Your objective ▸ Copy only the lines between the one containing "Image resolution: width=319" and the end of the records, both included, leaving out pictures.

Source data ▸
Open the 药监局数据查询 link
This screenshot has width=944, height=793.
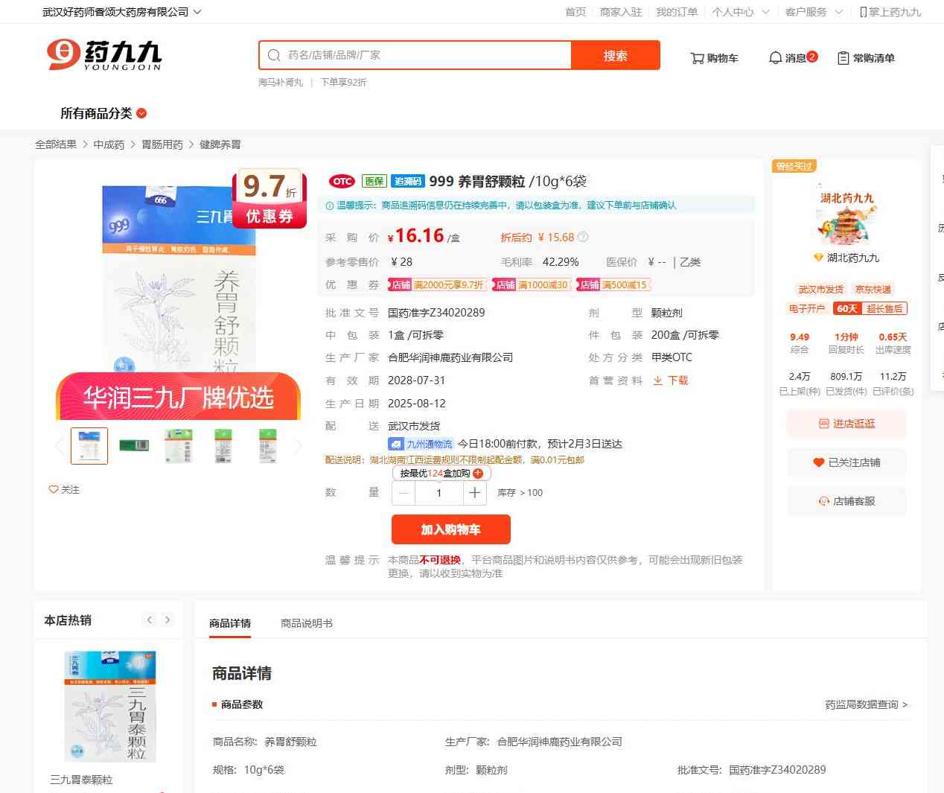[866, 704]
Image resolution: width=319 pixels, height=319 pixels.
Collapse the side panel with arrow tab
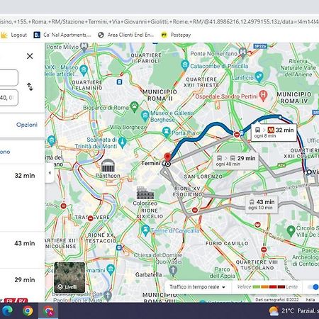tap(50, 173)
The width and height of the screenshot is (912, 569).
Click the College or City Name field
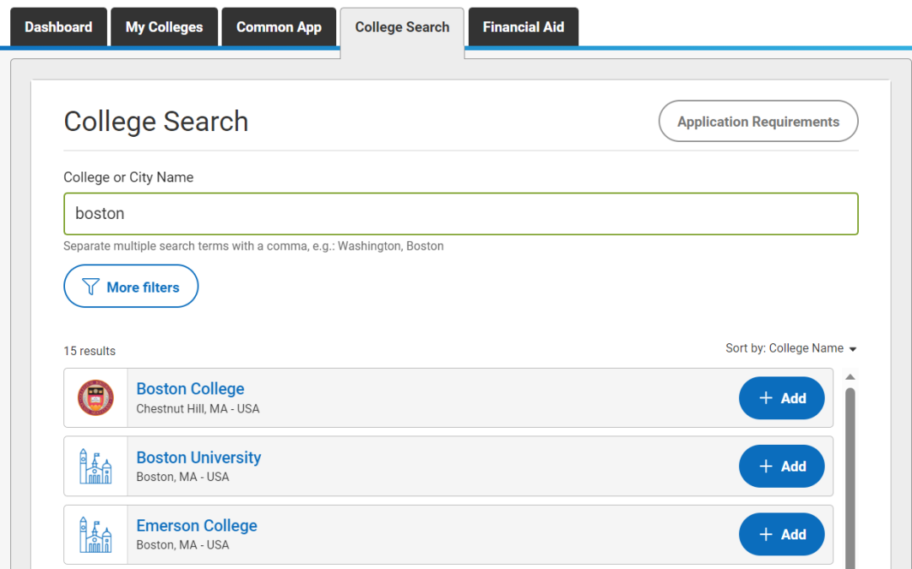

Reply ▸
Image resolution: width=319 pixels, height=319 pixels.
Collapse the side panel with arrow tab
tap(50, 173)
The width and height of the screenshot is (912, 569).
Click the College or City Name field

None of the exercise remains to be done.